--- Task instructions ---
What you return must match the listing exactly, with every image removed.

--- Input material ---
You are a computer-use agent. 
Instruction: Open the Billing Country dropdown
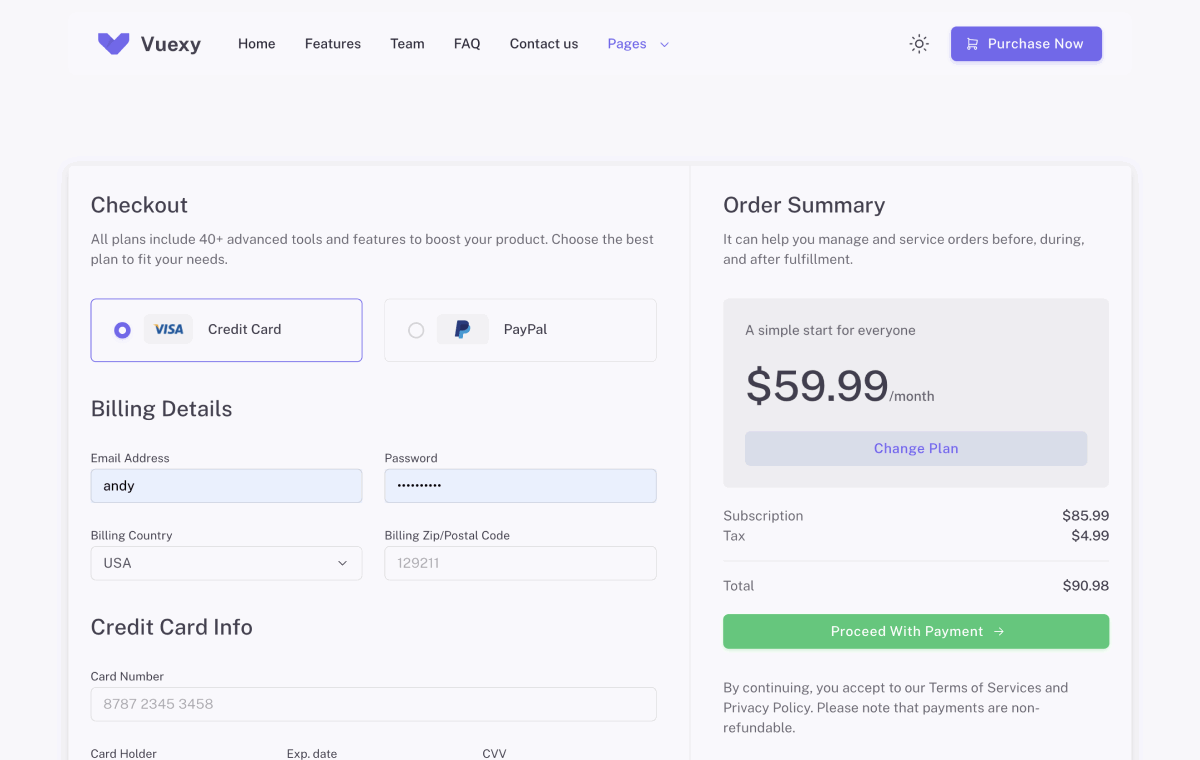point(226,563)
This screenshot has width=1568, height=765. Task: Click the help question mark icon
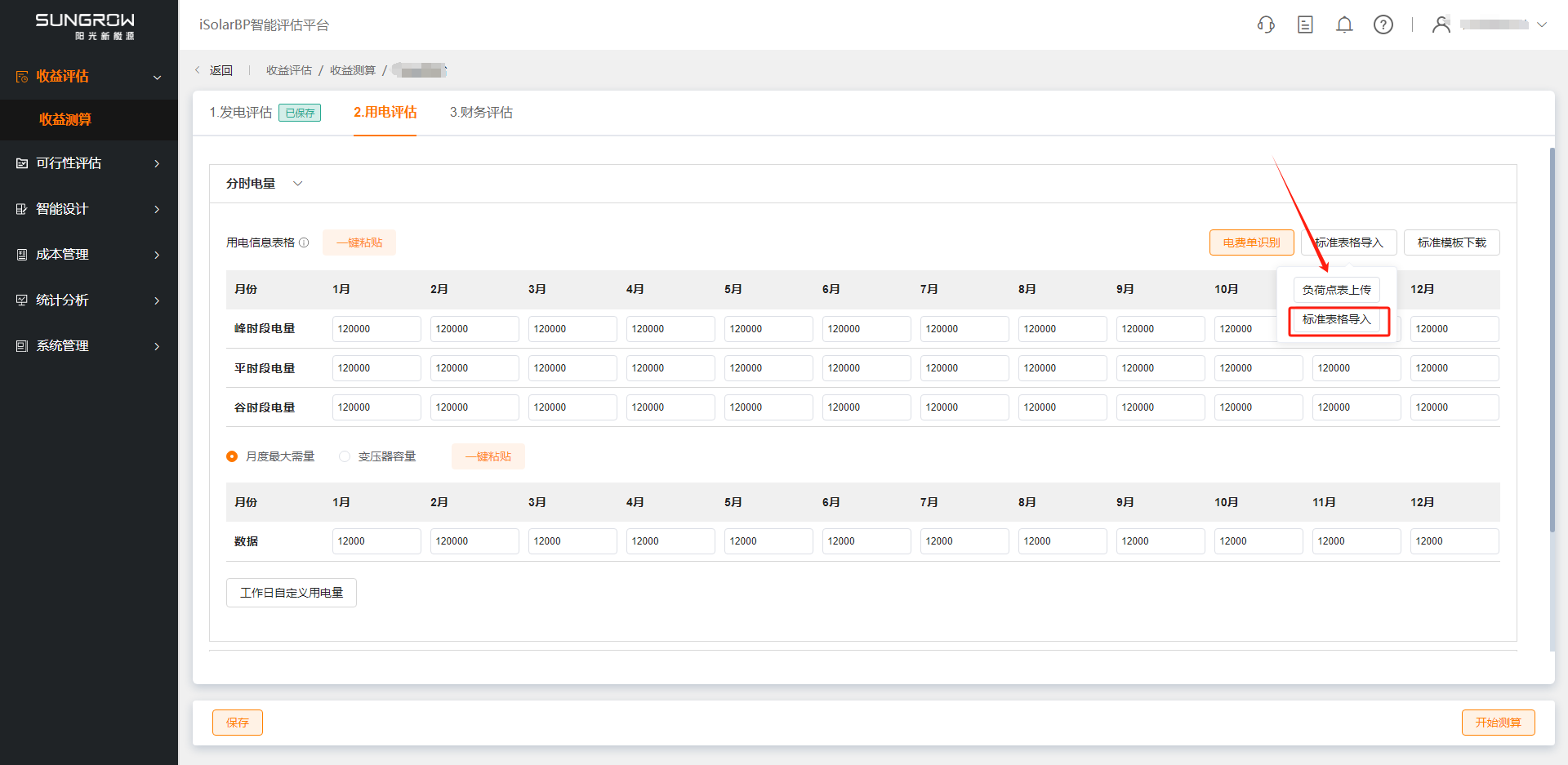(1383, 24)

--- Reply ---
You are a computer-use agent. 
Instruction: Open the Billing Country dropdown
point(226,563)
This screenshot has width=1568, height=765. Task: Click the help question mark icon
(1383, 24)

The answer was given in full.